October 27, 2021 Minister’s Message

“I love myself when I am laughing. And then again when I am looking mean and impressive.” This quotation come from African American and Harlem Renaissance writer Zora Neale Hurston. I copied it onto a piece of paper in 1985, when I first taught her novel Their Eyes Were Watching God. The paper is tattered and taped, fading, but still visible to me every day. It reminds me of my father and his two major affects—laughing and looking mean and impressive. When I found this quotation, I didn’t realize it captured my dad, but it does. It mirrors the ways that I have been writing about my father ever since I was a teen, struggling to understand and reconcile him, his largeness and its impact on my person and my life, the history that shaped him and that is still shaping me.

I spend more time in communication with my father now that he is dead then I did in the last several months of his life. He looms large for me again, like when I was a teen. I am in a stage of life that I did not expect to be in at 60 years old—who am I now, without my father’s living presence?
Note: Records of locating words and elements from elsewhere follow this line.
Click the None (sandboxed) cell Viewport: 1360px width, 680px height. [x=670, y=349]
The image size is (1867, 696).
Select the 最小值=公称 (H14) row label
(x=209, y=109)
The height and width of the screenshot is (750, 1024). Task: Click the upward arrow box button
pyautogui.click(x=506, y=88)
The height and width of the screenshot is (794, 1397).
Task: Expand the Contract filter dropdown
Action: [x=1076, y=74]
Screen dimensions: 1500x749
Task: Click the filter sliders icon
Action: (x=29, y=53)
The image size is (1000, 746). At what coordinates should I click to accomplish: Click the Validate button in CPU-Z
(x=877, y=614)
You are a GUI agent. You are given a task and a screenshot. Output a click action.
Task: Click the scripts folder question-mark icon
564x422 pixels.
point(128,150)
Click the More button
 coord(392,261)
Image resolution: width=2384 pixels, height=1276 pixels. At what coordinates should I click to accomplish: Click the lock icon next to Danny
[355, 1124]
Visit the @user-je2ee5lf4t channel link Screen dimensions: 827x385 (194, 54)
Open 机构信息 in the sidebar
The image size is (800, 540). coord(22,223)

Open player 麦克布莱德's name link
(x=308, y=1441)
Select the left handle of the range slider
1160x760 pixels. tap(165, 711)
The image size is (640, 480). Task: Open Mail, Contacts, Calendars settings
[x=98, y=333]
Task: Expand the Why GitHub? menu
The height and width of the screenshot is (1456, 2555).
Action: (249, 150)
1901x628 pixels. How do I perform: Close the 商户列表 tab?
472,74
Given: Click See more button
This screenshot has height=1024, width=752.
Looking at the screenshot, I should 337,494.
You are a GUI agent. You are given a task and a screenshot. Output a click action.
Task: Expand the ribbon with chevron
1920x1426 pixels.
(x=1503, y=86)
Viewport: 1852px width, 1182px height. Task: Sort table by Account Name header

All of you who have lost someone close to you, formative to who you are in fundamental ways, you understand already what I now am just beginning to feel: Our dead ones remain with us, and they continue to help us understand ourselves, who we are and who we want to be, long after they are gone.

In this season of the thinning veil, may you find solace in the love of your departed ones. May you freely share hard legacies and regrets with loving companions, including me, as you remember, today and every day, that you are loved, you are worthy, you are welcome, and you are needed. May you feel it so, and may it be so.